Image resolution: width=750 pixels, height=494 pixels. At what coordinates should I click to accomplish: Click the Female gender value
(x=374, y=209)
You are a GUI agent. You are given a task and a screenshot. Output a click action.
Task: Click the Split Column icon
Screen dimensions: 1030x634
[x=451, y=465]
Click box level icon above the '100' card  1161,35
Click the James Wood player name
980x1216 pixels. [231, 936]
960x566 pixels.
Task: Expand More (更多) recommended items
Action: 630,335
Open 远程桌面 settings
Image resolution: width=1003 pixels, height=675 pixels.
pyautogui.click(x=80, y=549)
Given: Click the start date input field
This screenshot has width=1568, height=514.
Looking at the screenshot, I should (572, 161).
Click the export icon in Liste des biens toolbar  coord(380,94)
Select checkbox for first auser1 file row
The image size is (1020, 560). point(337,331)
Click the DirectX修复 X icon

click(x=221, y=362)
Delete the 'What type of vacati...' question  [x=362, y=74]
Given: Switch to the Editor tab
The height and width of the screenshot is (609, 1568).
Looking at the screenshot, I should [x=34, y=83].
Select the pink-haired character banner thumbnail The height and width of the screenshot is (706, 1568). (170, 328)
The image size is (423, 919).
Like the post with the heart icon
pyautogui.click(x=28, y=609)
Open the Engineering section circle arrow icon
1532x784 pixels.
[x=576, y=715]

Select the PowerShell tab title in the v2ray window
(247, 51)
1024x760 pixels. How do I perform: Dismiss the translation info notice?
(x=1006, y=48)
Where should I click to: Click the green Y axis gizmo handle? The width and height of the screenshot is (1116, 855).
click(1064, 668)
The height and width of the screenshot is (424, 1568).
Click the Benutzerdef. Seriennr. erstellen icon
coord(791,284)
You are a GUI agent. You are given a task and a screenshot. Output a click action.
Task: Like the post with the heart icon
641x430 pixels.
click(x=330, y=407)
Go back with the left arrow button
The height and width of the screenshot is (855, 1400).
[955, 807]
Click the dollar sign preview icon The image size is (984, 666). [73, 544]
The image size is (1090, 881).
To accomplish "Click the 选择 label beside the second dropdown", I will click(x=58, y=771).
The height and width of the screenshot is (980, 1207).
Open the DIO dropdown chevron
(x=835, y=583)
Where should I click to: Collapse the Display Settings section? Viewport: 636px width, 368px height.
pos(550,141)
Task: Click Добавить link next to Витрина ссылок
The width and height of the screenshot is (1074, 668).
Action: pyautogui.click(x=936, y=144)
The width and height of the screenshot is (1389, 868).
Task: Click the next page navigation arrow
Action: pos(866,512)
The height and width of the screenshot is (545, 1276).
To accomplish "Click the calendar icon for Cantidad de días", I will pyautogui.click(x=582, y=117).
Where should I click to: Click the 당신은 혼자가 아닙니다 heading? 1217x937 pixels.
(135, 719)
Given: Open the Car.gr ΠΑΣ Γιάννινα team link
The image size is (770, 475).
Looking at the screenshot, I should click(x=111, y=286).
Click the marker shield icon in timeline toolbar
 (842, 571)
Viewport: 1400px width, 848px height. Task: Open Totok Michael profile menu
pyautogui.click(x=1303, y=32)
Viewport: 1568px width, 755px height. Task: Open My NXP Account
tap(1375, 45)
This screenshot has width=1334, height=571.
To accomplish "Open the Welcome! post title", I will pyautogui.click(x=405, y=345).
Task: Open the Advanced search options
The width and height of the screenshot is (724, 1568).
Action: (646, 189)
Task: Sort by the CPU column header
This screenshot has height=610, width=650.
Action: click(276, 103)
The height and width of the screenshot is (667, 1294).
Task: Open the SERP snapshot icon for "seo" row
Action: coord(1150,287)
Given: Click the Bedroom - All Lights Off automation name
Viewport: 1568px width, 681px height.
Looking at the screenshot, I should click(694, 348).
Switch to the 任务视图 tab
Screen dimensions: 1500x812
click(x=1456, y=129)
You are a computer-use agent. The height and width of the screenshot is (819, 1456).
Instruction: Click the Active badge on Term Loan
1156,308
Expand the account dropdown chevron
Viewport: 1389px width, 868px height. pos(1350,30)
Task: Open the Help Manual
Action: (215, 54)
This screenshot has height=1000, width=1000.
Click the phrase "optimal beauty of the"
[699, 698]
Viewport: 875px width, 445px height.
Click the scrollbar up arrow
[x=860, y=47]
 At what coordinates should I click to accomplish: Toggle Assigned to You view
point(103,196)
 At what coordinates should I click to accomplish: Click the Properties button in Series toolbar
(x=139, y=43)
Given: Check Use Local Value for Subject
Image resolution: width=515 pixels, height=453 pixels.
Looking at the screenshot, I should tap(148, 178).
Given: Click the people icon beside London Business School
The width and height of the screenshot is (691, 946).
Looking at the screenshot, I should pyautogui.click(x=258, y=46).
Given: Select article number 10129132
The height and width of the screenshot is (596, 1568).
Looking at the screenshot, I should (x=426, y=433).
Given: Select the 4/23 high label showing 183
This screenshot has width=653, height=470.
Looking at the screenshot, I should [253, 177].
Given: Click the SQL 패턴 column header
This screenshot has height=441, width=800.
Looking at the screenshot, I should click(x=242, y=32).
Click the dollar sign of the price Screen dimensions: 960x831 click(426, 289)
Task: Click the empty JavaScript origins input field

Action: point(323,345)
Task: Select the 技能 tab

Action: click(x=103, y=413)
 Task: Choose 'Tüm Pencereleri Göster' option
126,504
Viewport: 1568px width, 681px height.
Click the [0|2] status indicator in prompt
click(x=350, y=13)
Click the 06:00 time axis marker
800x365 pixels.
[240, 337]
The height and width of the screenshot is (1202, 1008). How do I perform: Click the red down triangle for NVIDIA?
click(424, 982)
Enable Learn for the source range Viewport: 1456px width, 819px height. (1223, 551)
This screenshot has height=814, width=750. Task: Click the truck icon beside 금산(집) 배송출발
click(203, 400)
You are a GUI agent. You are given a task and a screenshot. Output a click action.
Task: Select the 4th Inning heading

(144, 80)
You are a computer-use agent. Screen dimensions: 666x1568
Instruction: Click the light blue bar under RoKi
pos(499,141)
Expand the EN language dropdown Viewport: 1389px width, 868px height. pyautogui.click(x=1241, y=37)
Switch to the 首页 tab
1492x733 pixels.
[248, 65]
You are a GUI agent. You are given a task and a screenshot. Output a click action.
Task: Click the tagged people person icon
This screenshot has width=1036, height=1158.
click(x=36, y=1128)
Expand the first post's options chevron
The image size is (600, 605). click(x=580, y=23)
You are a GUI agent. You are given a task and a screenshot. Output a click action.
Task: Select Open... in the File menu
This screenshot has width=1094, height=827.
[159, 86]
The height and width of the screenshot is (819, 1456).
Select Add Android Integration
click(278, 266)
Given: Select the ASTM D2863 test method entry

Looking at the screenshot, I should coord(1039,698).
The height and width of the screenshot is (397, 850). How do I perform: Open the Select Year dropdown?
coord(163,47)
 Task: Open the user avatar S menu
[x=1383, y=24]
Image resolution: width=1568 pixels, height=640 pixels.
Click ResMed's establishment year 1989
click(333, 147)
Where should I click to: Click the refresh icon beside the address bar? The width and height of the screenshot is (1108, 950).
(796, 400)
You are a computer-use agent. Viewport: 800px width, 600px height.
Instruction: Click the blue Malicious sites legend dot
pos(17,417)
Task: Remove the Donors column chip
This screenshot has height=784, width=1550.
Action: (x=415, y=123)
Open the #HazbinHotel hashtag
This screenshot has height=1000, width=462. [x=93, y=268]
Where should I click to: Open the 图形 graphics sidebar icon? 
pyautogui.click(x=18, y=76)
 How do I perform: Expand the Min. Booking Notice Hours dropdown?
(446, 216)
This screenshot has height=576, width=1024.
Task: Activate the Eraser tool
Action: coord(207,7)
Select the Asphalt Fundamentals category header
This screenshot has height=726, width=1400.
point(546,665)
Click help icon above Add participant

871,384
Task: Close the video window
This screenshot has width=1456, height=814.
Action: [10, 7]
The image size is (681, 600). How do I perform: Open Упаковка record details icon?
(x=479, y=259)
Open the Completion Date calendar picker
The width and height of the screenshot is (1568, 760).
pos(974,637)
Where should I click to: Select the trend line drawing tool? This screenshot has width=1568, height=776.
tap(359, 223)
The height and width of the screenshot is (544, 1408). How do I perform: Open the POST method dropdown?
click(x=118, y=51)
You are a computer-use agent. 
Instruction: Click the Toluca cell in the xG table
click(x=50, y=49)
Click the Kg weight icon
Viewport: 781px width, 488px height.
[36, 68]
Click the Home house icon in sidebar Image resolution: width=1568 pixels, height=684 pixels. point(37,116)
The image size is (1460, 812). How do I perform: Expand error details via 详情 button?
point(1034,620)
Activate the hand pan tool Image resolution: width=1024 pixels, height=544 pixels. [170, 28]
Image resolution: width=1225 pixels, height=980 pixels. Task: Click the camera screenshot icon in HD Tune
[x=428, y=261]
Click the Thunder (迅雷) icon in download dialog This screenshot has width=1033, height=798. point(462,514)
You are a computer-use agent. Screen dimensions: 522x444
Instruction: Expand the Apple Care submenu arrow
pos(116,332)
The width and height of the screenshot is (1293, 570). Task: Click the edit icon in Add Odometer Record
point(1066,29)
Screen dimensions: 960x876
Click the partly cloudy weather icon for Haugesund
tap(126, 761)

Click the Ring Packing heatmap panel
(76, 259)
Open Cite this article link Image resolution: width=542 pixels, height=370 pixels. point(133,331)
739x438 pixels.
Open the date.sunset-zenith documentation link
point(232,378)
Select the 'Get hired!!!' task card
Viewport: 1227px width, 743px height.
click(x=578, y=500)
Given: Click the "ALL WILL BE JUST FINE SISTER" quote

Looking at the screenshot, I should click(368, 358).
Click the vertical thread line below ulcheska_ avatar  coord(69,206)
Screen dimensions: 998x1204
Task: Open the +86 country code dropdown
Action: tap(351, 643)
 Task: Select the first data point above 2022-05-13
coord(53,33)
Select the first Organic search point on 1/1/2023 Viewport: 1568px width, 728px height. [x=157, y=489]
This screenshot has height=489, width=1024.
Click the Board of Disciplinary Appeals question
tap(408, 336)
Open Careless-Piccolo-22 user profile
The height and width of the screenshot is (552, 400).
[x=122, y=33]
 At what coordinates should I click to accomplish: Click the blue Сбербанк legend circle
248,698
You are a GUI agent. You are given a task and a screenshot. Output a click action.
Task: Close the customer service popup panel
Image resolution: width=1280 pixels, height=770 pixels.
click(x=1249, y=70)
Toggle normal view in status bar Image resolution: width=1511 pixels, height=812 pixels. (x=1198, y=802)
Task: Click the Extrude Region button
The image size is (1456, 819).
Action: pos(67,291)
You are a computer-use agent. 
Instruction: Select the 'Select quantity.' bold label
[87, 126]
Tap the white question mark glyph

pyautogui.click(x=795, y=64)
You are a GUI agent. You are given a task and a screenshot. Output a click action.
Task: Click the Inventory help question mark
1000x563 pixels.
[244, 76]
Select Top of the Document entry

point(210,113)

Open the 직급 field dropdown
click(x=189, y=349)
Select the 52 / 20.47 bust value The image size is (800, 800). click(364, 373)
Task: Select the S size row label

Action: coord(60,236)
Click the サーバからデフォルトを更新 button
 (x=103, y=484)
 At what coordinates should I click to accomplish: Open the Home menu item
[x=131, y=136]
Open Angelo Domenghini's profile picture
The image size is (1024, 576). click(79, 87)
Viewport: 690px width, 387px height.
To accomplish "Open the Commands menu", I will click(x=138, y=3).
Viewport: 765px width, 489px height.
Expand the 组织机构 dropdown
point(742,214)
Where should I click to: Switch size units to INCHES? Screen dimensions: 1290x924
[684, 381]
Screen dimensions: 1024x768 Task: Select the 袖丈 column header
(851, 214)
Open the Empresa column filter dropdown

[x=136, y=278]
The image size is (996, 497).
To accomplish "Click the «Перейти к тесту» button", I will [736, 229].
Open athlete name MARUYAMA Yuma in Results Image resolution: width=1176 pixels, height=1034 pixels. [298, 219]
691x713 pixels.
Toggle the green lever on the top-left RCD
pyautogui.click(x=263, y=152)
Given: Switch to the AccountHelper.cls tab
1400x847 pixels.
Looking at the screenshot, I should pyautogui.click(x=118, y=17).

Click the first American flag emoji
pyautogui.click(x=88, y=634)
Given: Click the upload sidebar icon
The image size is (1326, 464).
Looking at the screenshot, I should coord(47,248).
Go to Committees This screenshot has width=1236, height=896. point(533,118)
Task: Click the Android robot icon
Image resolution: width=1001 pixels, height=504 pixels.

_ _ _

[EXERCISE BRIEF]: How many lines in the rows above contain the string "blue", with case counting? Give only the number.

[RESPONSE TO THE EXERCISE]: 3